Java Design Issues

A Conversation with Ken Arnold, Part VI

by Bill Venners

October 14, 2002

Summary

Ken Arnold, the original lead architect of JavaSpaces, talks with Bill Venners about whether to prohibit subclassing, whether to use Cloneable or copy constructors, and when to use marker interfaces.

Ken Arnold has done a lot of design in his day. While at Sun Microsystems, Arnold was one of the original architects of Jini technology and the original lead architect of JavaSpaces. Prior to joining Sun, Arnold participated in the original Hewlett-Packard architectural team that designed CORBA. While at University of California, Berkeley, he created the Curses library for terminal-independent, screen-oriented programs. In Part I of this interview, which has been published in six weekly installments, Arnold explains why there's no such thing as a perfect design, suggests questions you should ask yourself when you design, and proposes the radical notion that programmers are people. In Part II, Arnold discusses the role of taste and arrogance in design, the value of other people's problems, and the virtue of simplicity. In Part III, Arnold addresses the concerns of distributed systems design, including the need to expect failure, avoid state, and plan for recovery. In Part IV, Arnold describes the basic idea of a JavaSpace, explains why fields in entries are public, why entries are passive, and how decoupling leads to reliability. In Part V, Arnold discusses the data-driven nature of JavaSpaces, how JavaSpaces lets you "throw in a grain and watch it grow," and why iteration isn't supported in the JavaSpace interface. In this sixth and final installment, Arnold discusses whether to prohibit subclassing, whether to use Cloneable or copy constructors, and when to use marker interfaces.

Prohibiting or Designing for Inheritance

Bill Venners: The book The Java Programming Language, which you coauthored with James Gosling, contains this paragraph:

Marking a method or class final is a serious restriction on the use of the class. If you make a method final, you should really intend that its behavior be completely fixed. You restrict the flexibility of your class for other programmers who might want to use it as a basis to add functionality to their code. Marking an entire class final prevents anyone else from extending your class, limiting its usefulness to others. If you make anything final, be sure you want to create these restrictions.

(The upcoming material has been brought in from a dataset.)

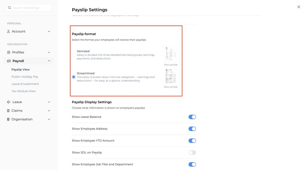The width and height of the screenshot is (307, 170).
Task: Close the Payslip Settings panel
Action: (x=298, y=7)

By contrast, in his book Effective Java, Josh Bloch suggests we should design and document classes for inheritance or prohibit inheritance, either by providing no accessible constructor or marking the class final. What is your opinion?

Ken Arnold: My take is rather different. Making something final is a radical thing to do. Marking a method final asserts that changing the method in a subclass is improper. Marking the whole class final asserts that even having a subclass is improper, because you made it impossible.

For example, an instance that many people bump into in Java is the String class. String is final. I know many people who would have no problem if all of String's methods were final, but they want to add some methods in a subclass that are relevant to manipulating Strings in their environment. However, they can't extend the notion of String in that way because String is final, and that frustrates them. I think that is a fair frustration.

You should mark things final only if you have a good reason. If you mark three classes final a year, you might be doing too much. For the most part, you don't know enough about the future to know if proper and legitimate subclasses exist.

Now you may more commonly mark methods final. In String's case, you may not want certain methods overridden under any circumstances because, let's say, security code depends on String comparison to operate in a certain way. You want the equals method to always means exactly that; therefore, you make that method final so it can't be overridden and changed. Marking methods final is still rare, but more likely than marking entire classes final.

On the other hand, many classes in the Java language core, especially among the older classes, have all sorts of protected data members. But nobody sat down and asked: If I were to subclass this, what would I need to do? My personal feeling is that the only difference between protected and public is a question of target audience. Protected is a variant of public, because anybody can access a protected member if he or she wants to, without much difficulty.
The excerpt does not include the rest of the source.